Stored records:
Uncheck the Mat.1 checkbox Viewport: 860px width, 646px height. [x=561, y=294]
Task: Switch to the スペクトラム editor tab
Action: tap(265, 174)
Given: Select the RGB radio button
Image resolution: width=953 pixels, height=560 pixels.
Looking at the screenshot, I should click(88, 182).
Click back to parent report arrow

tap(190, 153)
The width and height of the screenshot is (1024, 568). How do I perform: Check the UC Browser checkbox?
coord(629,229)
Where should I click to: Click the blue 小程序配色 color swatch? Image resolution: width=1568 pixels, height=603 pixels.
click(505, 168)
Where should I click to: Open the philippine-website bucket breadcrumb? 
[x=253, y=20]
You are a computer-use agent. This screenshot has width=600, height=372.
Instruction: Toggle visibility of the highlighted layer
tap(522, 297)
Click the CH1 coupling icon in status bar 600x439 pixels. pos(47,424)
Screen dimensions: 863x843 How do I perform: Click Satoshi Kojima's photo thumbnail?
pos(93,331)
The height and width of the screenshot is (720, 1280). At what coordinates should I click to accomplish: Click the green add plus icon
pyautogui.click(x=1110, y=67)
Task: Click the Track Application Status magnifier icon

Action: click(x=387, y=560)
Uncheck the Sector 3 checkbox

The task: No line before the one with "Task: Click the" belongs in the answer; copy that line and the rest of the records exactly.

Output for this task:
Task: Click the Track Application Status magnifier icon

Action: click(x=387, y=560)
Uncheck the Sector 3 checkbox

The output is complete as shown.